Should entities have behavior? or not?
Why or why not?
If not, does that violate Encapsulation?
Entities should not have behavior. They represent data and data itself is passive. I am currently working on a legacy project that has included behavior in entities and it is a nightmare, code that no one wants to touch.
You can read more on my blog post: Object-Oriented Anti-Pattern - Data Objects with Behavior .
Attributes and Behavior
Objects are made up of attributes and behavior but Data Objects by definition represent only data and hence can have only attributes. Books, Movies, Files, even IO Streams do not have behavior. A book has a title but it does not know how to read. A movie has actors but it does not know how to play. A file has content but it does not know how to delete. A stream has content but it does not know how to open/close or stop. These are all examples of Data Objects that have attributes but do not have behavior. As such, they should be treated as dumb data objects and we as software engineers should not force behavior upon them.

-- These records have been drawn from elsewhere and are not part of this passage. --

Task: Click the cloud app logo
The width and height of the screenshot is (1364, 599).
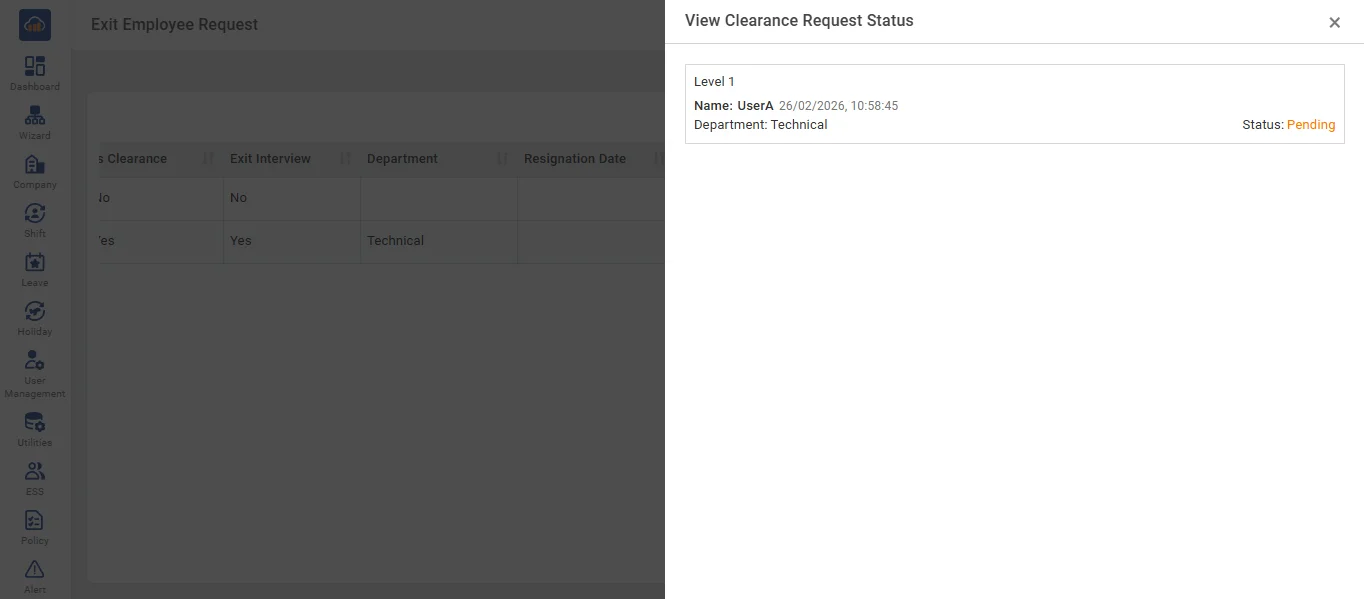Action: tap(35, 25)
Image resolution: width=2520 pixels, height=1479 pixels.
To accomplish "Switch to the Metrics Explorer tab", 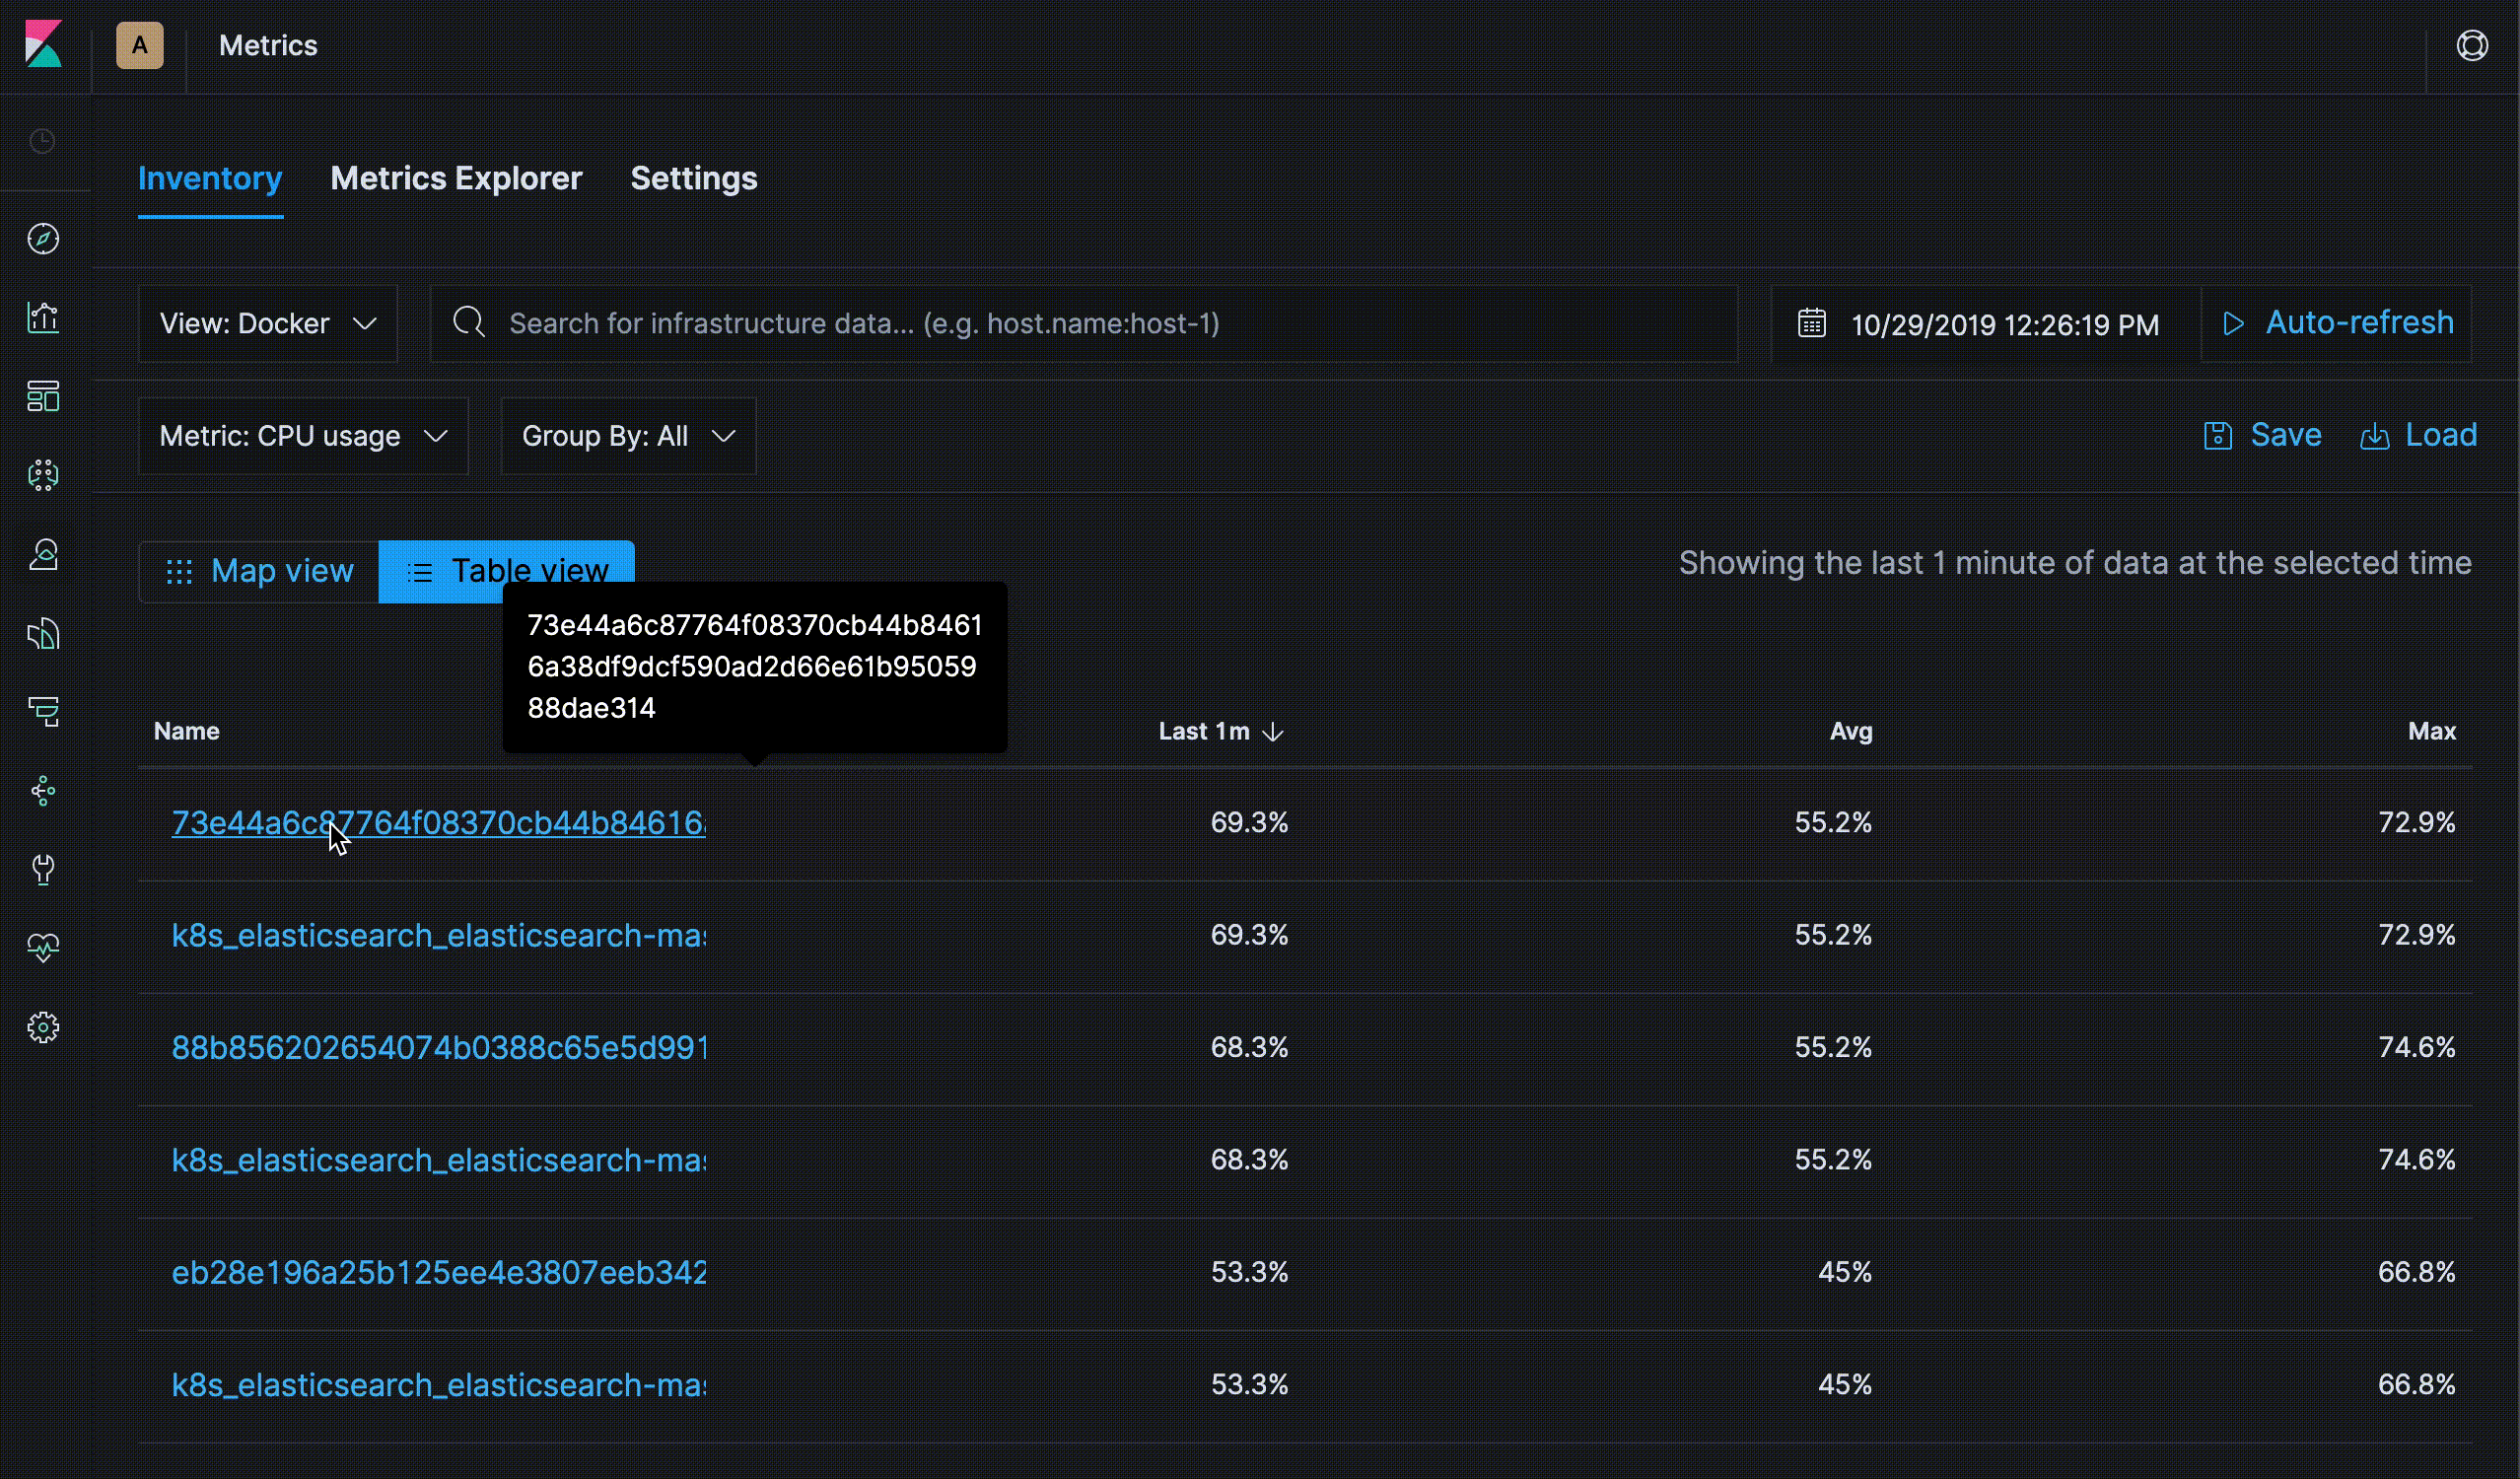I will [456, 178].
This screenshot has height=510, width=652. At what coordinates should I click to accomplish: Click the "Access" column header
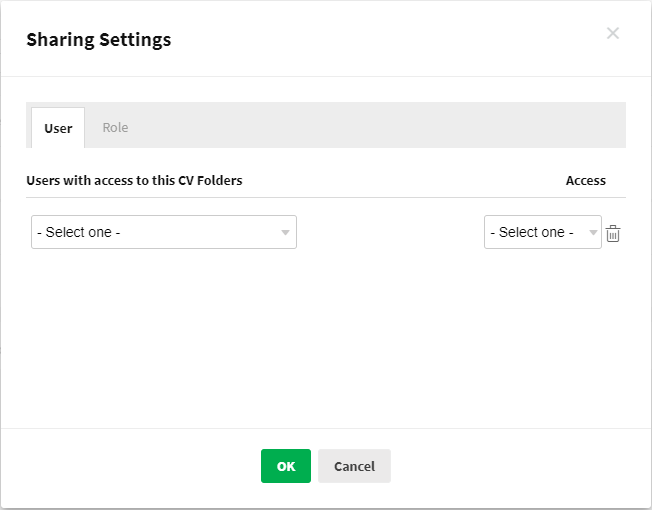click(x=585, y=181)
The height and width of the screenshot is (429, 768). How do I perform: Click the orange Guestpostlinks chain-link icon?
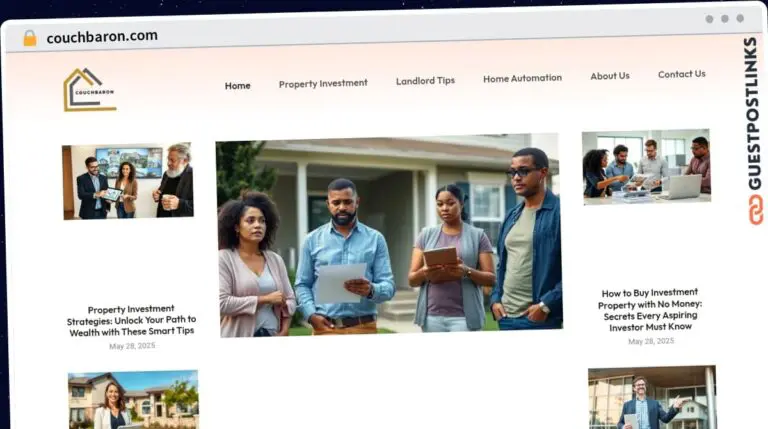coord(752,209)
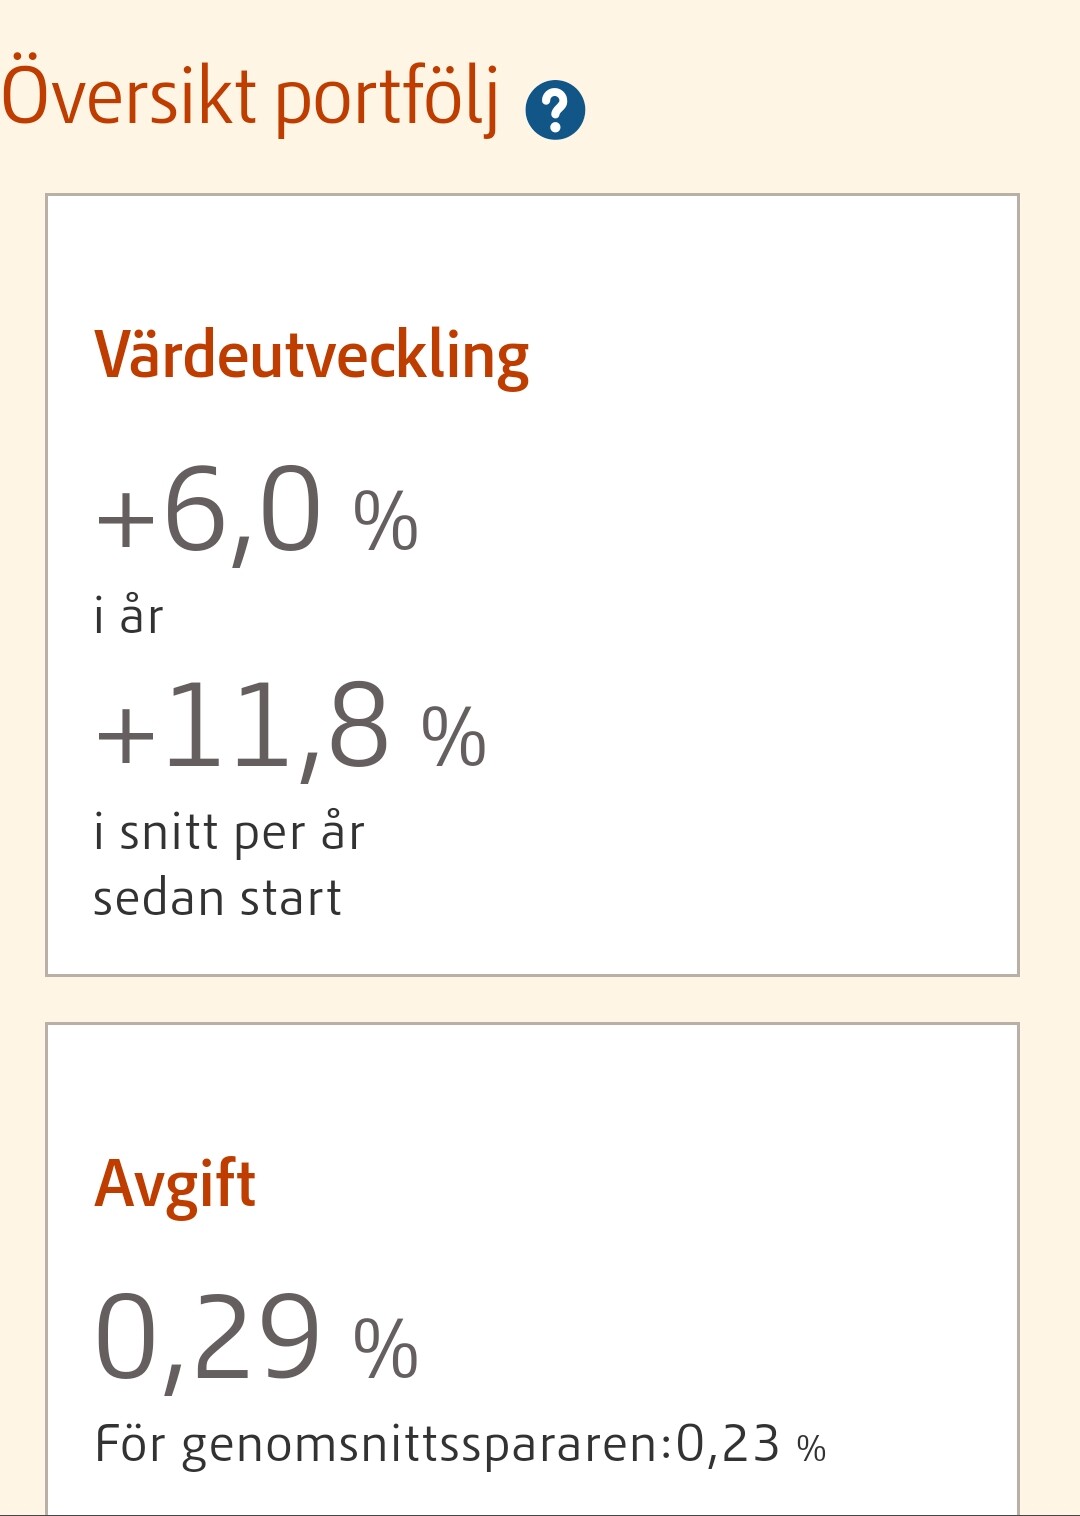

Passing Around Data Instead of Behavior
Data Objects are moved around through different execution environments but behavior should be encapsulated and is usually pertinent only to one environment. In any application data is passed around, parsed, manipulated, persisted, retrieved, serialized, deserialized, and so on. An entity for example usually passes from the hibernate layer, to the service layer, to the frontend layer, and back again. In a distributed system it might pass through several pipes, queues, caches and end up in a new execution context. Attributes can apply to all three layers, but particular behavior such as save, parse, serialize only make sense in individual layers. Therefore, adding behavior to data objects violates encapsulation, modularization and even security principles.
Code written like this:
book.Write();
book.Print();
book.Publish();
book.Buy();
book.Open();
book.Read();
book.Highlight();
book.Bookmark();
book.GetRelatedBooks();
can be refactored like so:
Book book = author.WriteBook();
printer.Print(book);
publisher.Publish(book);
customer.Buy(book);
reader = new BookReader();
reader.Open(Book);
reader.Read();
reader.Highlight();
reader.Bookmark();
librarian.GetRelatedBooks(book);
What a difference natural object-oriented modeling can make! We went from a single monstrous Book class to six separate classes, each of them responsible for their own individual behavior.